Chief among those decisions was the fight against Ticketmaster. After the band became irritated with so-called convenience charges they believed were unfair to fans, Pearl Jam refused to play any venue for which Ticketmaster sold tickets, and even testified about the company’s business practices before Congress. The band members’ stance led them to play only minor venues and even stop touring, though they were at the height of their popularity.


“The Ticketmaster episode left them as the lone wolf out there,” Crowe said. “But that worked out too. Who would have known it was a way to gather a whole new generation of fans who would know them for taking a stand?”


Pearl Jam would come to take more stands, particularly Vedder, who in the last decade became known for strident comments against the Iraq war and President George W. Bush. The band was also vocal in its support of the so-called West Memphis Three, a trio of Arkansas teenagers convicted of murder who recently were freed after questions arose about the case.


But asked to name the band’s gravest crucible, Vedder replied without hesitation: “Roskilde. I think everyone in this room would say that,” he said, referencing the festival in Denmark where in 2000 nine fans were killed during a riotous Pearl Jam performance; the police initially sought to hold the band members accountable, but later exonerated them.
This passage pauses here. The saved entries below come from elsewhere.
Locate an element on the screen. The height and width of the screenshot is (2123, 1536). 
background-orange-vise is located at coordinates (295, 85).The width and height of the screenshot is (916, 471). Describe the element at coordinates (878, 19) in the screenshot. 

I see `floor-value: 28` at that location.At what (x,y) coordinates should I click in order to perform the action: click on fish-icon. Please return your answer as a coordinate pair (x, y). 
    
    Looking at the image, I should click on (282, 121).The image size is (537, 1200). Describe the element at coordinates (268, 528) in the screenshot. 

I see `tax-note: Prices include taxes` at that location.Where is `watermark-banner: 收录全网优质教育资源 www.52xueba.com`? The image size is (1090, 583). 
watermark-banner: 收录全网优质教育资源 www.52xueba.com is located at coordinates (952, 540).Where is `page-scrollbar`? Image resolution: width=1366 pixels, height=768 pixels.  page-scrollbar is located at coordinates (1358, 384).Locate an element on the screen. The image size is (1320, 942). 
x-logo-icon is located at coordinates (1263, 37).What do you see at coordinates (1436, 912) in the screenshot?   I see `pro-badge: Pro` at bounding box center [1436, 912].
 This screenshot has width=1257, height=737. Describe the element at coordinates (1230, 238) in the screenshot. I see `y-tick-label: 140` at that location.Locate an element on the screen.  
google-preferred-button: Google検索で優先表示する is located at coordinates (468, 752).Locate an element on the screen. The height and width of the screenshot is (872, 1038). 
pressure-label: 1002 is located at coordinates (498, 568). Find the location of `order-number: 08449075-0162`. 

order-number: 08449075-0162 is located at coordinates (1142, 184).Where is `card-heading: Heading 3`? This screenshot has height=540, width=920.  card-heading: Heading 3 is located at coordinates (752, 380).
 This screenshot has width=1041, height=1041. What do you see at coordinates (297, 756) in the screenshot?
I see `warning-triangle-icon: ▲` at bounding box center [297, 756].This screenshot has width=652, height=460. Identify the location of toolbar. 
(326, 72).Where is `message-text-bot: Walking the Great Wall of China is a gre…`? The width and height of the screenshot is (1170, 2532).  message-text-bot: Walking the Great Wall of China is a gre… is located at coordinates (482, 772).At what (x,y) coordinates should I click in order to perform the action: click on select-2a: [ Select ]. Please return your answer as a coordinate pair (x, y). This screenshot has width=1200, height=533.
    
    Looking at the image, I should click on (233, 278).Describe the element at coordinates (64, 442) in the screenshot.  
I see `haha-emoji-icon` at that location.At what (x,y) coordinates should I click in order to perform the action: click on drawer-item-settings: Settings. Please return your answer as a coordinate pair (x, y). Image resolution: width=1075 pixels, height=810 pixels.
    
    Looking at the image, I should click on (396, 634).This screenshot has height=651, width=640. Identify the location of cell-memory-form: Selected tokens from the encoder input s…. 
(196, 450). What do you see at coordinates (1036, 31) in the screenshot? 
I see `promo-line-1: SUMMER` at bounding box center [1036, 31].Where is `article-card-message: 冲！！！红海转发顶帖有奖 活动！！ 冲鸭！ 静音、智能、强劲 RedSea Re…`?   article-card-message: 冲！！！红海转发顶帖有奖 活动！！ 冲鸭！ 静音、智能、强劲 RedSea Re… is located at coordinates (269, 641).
Less dramatic but still trying, said Vedder and his bandmates, was the mainstream popularity. Although to outsiders such a statement may seem whiny or ungrateful, the reality, they contend, is more complicated — struggling to live up to expectations, even as they faced charges of selling out from hard-core fans.


Pearl Jam, which last released an album in 2009 (the New Wave-influenced “Backspacer”), is now on a small tour — after the handful of Canadian dates, it will head to South America. The band’s members are happy to continue working as they enter its third decade. But the reflection may only go so far.


“I know it’s an anniversary and so we’re supposed to be not only looking back but looking ahead to where the next five or 10 years are going to take us,” Vedder said, then with a small smile, added, “But we don’t have to do that right now, so let’s not.”